アンセルム・キーファーとは?
あんせるむきーふぁー
アンセルム・キーファーとは、ドイツ出身の現代美術家で、歴史・神話・文学を重厚なマチエールで表現した大規模な絵画・彫刻作品で世界的に評価されています。
アンセルム・キーファー(Anselm Kiefer、1945年生まれ)は、ドイツ出身の現代美術家です。第二次世界大戦終戦直後に生まれ、ドイツの歴史的罪悪・ナチズムの記憶・ホロコーストをテーマに正面から向き合った作品を制作し続けてきたことで知られています。

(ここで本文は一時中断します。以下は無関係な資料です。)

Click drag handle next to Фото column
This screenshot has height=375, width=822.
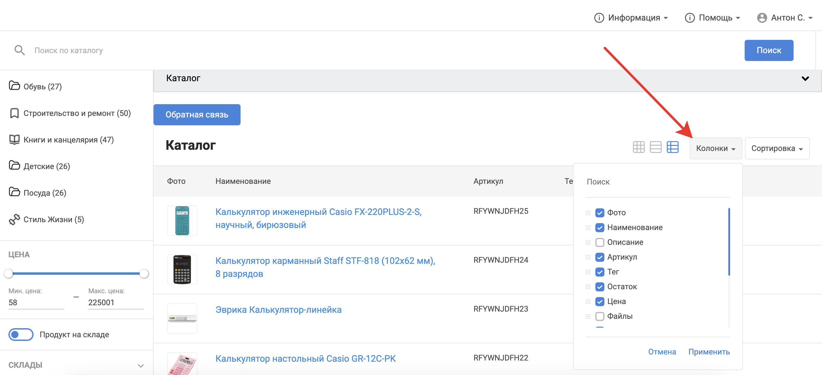pyautogui.click(x=588, y=213)
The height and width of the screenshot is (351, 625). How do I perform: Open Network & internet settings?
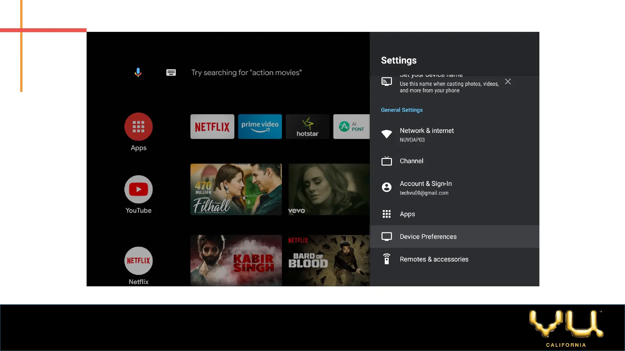[426, 135]
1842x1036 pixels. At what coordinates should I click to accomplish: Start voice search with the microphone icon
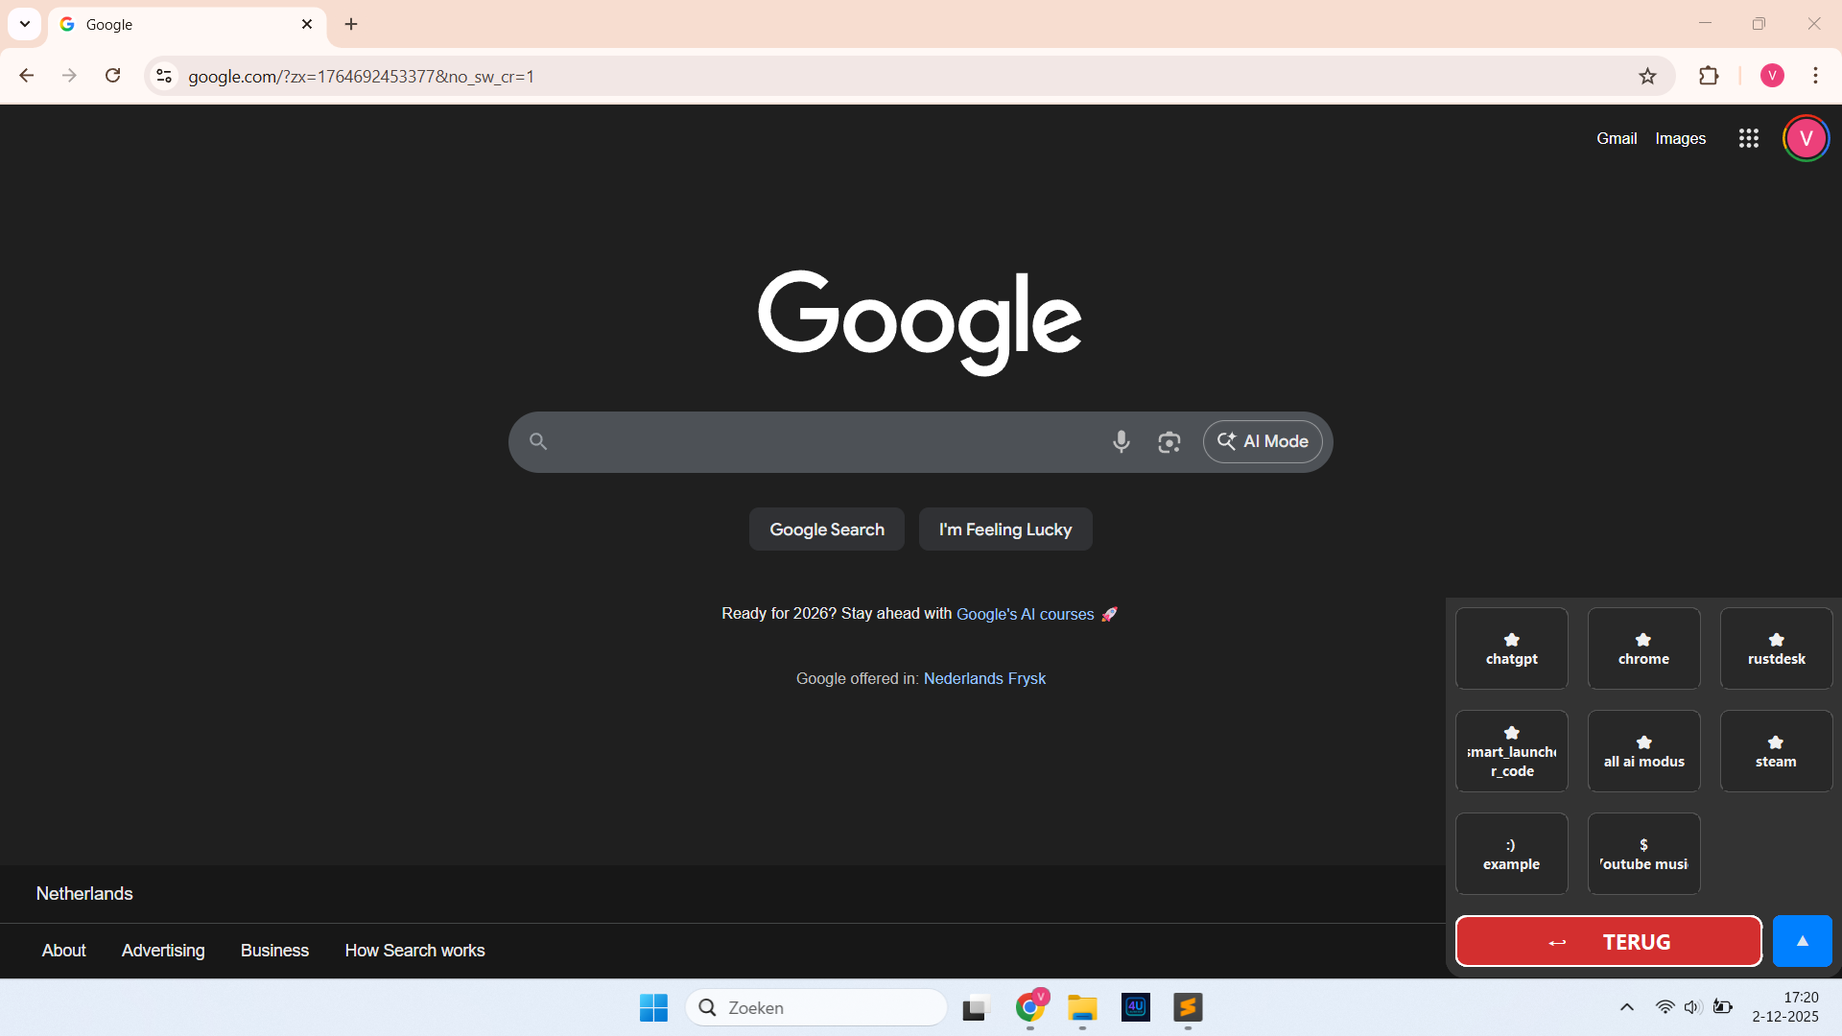pos(1121,441)
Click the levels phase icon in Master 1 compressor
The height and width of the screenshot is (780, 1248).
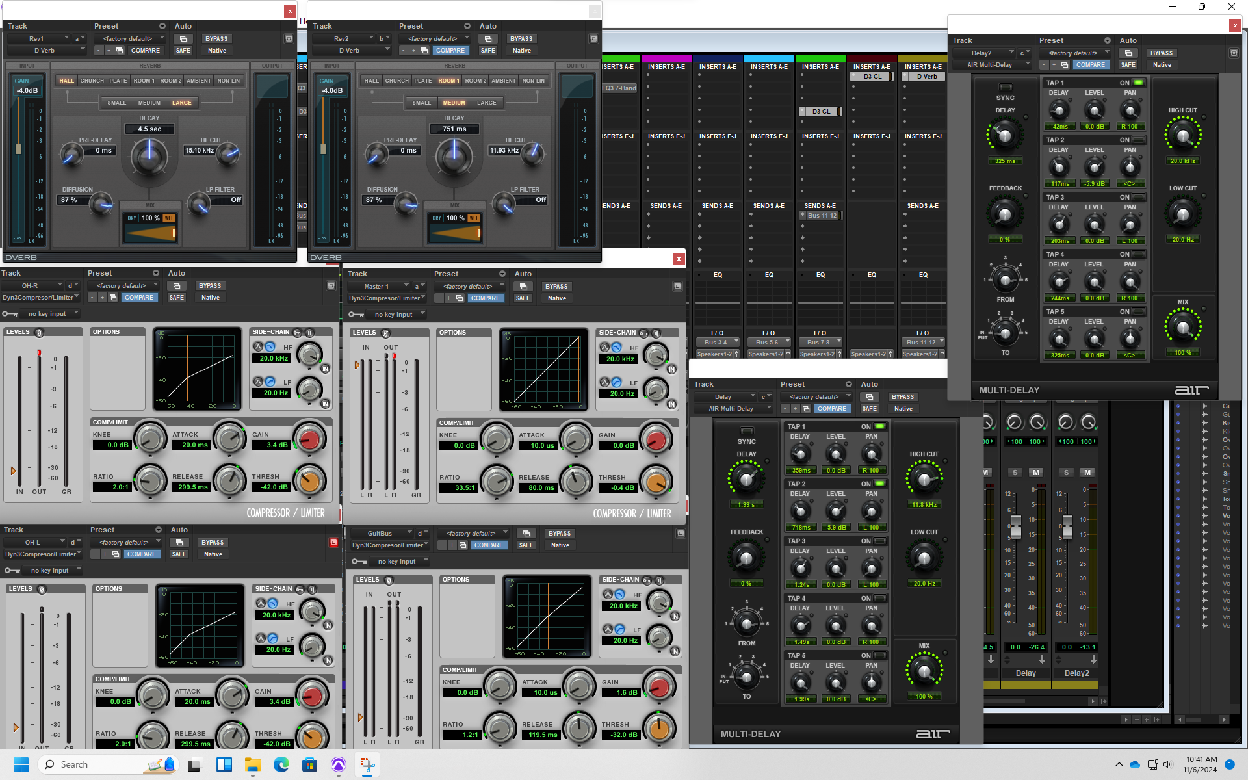tap(385, 333)
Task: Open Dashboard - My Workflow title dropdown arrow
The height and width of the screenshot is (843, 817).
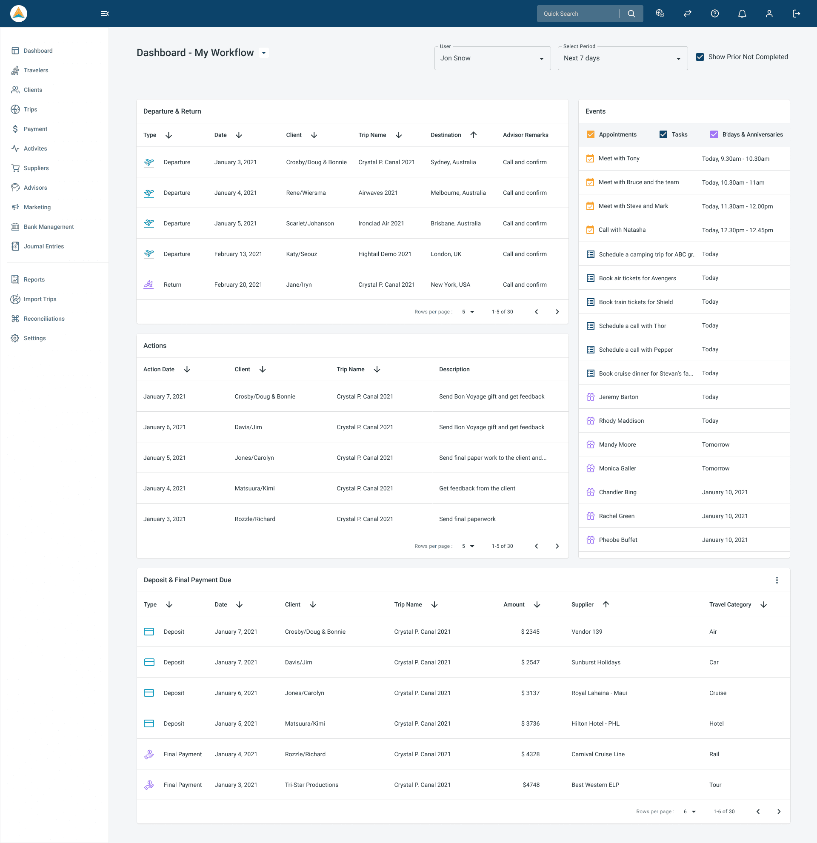Action: pos(264,53)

キーファーの作品はその素材と技法において独特です。鉛・藁・灰・砂・焦げた木材などを絵画や彫刻に取り込み、厚く重厚なマチエール(画面の物質感)を生み出します。これらの素材はただの表現手段にとどまらず、死・崩壊・再生・記憶といった主題を象徴するものとして機能しています。
代表的な主題と作品群は以下の通りです。
- ドイツ神話・ニーベルングの歌など北欧・ゲルマン神話の引用
- ユダヤ神秘主義(カバラ)や聖書テキストへの言及
- 廃墟・焦土をモチーフにした大型絵画作品
- 鉛製の飛行機・本など重量感ある立体作品
キーファーはヨーゼフ・ボイスに師事した経験を持ち、1980年代のヴェネツィア・ビエンナーレなどへの参加で国際的な名声を確立しました。現在はフランスを拠点に活動しており、世界各地の美術館に作品が収蔵されています。戦争と記憶、人間の罪と贖罪を問い続けるその作品は、現代美術における最も重要な声のひとつとされています。
使い方・例文
現代美術館やドイツ戦後美術を紹介する展覧会、あるいは歴史と芸術の関係を論じる文脈でアンセルム・キーファーの名前が登場します。大型絵画作品は世界各地の美術館に展示されています。